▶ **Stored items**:
━━━━━━━━━━━━━━━━━━━━

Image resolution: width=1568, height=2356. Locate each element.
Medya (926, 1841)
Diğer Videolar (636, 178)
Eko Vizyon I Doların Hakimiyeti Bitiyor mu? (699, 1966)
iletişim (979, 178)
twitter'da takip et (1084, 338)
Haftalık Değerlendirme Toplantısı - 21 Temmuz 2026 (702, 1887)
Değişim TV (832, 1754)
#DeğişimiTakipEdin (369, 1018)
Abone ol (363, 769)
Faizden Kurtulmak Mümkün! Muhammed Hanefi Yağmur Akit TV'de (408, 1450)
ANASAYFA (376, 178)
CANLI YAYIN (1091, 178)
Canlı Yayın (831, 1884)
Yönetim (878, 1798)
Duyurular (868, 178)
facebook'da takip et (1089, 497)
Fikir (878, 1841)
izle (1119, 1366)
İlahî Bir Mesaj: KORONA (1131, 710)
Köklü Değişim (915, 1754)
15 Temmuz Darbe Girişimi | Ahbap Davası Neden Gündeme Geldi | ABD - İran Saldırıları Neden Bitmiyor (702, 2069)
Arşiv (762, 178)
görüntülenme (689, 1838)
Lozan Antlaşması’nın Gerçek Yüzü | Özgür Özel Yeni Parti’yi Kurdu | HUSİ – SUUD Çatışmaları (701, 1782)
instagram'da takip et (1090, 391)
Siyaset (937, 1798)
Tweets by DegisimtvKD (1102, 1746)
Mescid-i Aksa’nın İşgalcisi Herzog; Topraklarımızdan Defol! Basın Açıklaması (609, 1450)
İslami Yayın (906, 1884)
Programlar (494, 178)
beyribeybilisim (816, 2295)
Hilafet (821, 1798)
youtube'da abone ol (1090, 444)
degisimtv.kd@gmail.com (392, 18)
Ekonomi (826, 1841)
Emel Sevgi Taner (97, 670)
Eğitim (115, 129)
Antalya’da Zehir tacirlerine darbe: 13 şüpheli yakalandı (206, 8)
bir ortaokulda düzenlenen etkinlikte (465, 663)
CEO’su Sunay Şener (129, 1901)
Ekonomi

━━━━━━━━━━━━━━━━━━━━

▶ **What you need to do**: Only the lines from the one with "beyribeybilisim (816, 2295)" through the final line above belong in the answer, each retyped exactly.

▶ **Answer box**:
beyribeybilisim (816, 2295)
Hilafet (821, 1798)
youtube'da abone ol (1090, 444)
degisimtv.kd@gmail.com (392, 18)
Ekonomi (826, 1841)
Emel Sevgi Taner (97, 670)
Eğitim (115, 129)
Antalya’da Zehir tacirlerine darbe: 13 şüpheli yakalandı (206, 8)
bir ortaokulda düzenlenen etkinlikte (465, 663)
CEO’su Sunay Şener (129, 1901)
Ekonomi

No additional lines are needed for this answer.